CRE2 brings the research force of Washington University to study how race and ethnicity are integral to the most complex and challenging issues of our time.

We believe in field-defining research, innovative learning, and strategic engagement that will transform scholarship, policy and clinical interventions where race and ethnicity are at the center.

Key Pillars and Initiatives

CRE2 pursues three key areas to become a leading and field-defining institution in the study of race, ethnicity and equity — research, learning and community. We identify these three pillars as our beliefs. Each pillar enlivens signature initiatives designed to evolve as CRE2 develops. Initiatives will be synergistic across pillars, addressing research, learning, and community goals collectively. Our pillars give CRE2 its structure, while our initiatives offer the flexibility to pioneer dynamic research, policy, and practice.

CRE2 Themes

Every year CRE2 designs a theme to guide our work. These themes aim to encourage research across the seven Washington University schools and many disciplines that take up questions of race and/or ethnicity. The themes are not intended to exclude any scholarship, and we invite proposals for all of our initiatives and opportunities beyond the current themes.

2023-2024 Theme

Past as Present: Learning from History to Center Equity in the Future 

At CRE2, we believe that it is critical, now, more than ever, to acknowledge how past harms affect contemporary inequities across a broad range of outcomes, domestically and globally. History is critical to the pursuit of equity. If we do not know how inequities have occurred, our solutions for inequities will not be maximally effective. In the United States, many people lack critical awareness of how history shapes contemporary outcomes. This fuels political polarization, anti-Black racism, and on a basic level, lack of recognition of different people’s humanity based on phenotypic differences. Globally, we must critically analyze how past harms such as colonialism have fundamentally shaped the entire ecosystem of some regions of the world.

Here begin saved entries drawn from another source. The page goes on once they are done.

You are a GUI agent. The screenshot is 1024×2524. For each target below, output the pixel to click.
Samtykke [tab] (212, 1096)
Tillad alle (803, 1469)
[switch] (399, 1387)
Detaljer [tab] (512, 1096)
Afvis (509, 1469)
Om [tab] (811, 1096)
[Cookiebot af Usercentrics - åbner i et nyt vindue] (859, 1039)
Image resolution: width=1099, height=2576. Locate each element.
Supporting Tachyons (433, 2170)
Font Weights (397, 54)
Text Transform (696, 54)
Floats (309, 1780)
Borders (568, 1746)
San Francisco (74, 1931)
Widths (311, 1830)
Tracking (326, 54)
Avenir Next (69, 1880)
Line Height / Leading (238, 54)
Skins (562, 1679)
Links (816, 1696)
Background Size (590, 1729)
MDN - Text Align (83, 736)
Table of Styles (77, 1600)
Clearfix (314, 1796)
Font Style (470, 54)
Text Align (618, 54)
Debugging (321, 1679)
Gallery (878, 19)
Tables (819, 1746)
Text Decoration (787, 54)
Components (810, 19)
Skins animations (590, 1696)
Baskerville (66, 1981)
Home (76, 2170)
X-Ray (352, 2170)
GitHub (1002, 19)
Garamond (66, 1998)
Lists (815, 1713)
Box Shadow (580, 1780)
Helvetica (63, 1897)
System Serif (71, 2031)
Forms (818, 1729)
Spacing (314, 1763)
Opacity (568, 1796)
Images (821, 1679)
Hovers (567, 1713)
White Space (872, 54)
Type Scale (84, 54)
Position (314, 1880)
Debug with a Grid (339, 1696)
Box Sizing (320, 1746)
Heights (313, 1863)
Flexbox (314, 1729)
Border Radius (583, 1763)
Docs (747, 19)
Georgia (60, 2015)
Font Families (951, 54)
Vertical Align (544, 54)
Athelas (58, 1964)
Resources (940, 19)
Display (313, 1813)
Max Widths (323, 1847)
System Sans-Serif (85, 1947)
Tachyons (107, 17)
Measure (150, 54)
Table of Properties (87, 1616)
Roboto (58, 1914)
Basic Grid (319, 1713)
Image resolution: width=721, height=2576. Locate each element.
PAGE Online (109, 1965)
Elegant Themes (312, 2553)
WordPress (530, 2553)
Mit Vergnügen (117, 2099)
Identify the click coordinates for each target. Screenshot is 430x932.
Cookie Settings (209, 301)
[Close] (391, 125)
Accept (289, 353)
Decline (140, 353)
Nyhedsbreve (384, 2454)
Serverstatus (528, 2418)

There are vigorous attacks on the ability of citizens, especially educators and researchers, to accurately describe history and link sociopolitical factors to the outcomes of today. Political rhetoric has culminated in policies that attempt to restrict what scholars can say and teach as well as efforts to ban books and multimedia content from schools and libraries. Simultaneously, there are sustained efforts to disregard empirical data that explain inequities along race/ethnicity while promoting ahistorical, rudimentary anecdotes related to supposed character deficits or even genetics to explain inequities. These efforts only reify the ideologies, policies, and practices that have historically shaped inequities.  

This year, CRE2 will be encouraging the Washington University community as well as our  broader partners to boldly confront the past in order to craft a more just and equitable future. We believe that our collective resolve must be even stronger now, especially considering the current social and political context. CRE2 hopes to lead the way through a series of public lectures and interdisciplinary symposia to promote ways to disrupt historical harms in order to pave the way to a more equitable future. We encourage you to stay tuned for news about our upcoming events and learning opportunities. 


2022-2023 Theme

Visualizing Race and Ethnicity: Algorithms, Discourses, and Design

Even as we see promise in the ability of machines to “engineer equity”—to help us detect and problem solve for bias—emerging controversies also reveal that as machines learn they have comprehended and are beginning to perfect human bias and discriminatory practices.  Recent efforts to redesign space have laid bare how architecture and design also shape community with discourses and rhetoric that may reinforce rather than ameliorate disparities. Algorithmic surveillance of these spaces, places and communities underscores how race and/or ethnicity are reified through design, and intersect with forms of spatial organization, cultural practices, and dominant institutions.


Past themes

Innovations in Understanding & Improving Health Equity

Health equity remains an elusive yet crucial goal for most societies. Identifying, diagnosing, and upending racial and ethnic disparities across the myriad manifestations of health care and public health are imperative for a just, democratic world. Successful interventions require both embrace of and critical engagement with innovations in medicine and public health.

Race and the Future of Democracy

Recent events in the United States and around the world have reinforced how linked issues of race and ethnicity are to political democracy and democratic institutions. The connections between race and the meanings of democratic citizenship on a global scale stretch deep into the past, and they undoubtedly will be crucial to the very future of democracy itself.

Global Migratory Representations, Histories, and Crises

The migration of people across political boundaries is inseparable from ethnic and racial tensions, vast economic disparities, and the pursuit of hope and greater equity. The histories and representations of these movements attempt to better understand the impacts on the human experience, while at the same time they often have to engage moments of profound human crisis.

Legal, Spatial, and Political Justice

Across domains of “justice,” racially and ethnically just outcomes continue to elude us. It is increasingly clear that conventionally understood domains of justice, including political theory and empirical inquiry, as well as law and regulatory institutions, are in need of new frameworks and methodologies to define and conceive racial and ethnic justice. At the same time, new movements are laying claim to the territory of justice, including spatial, design, digital, and environmental justice.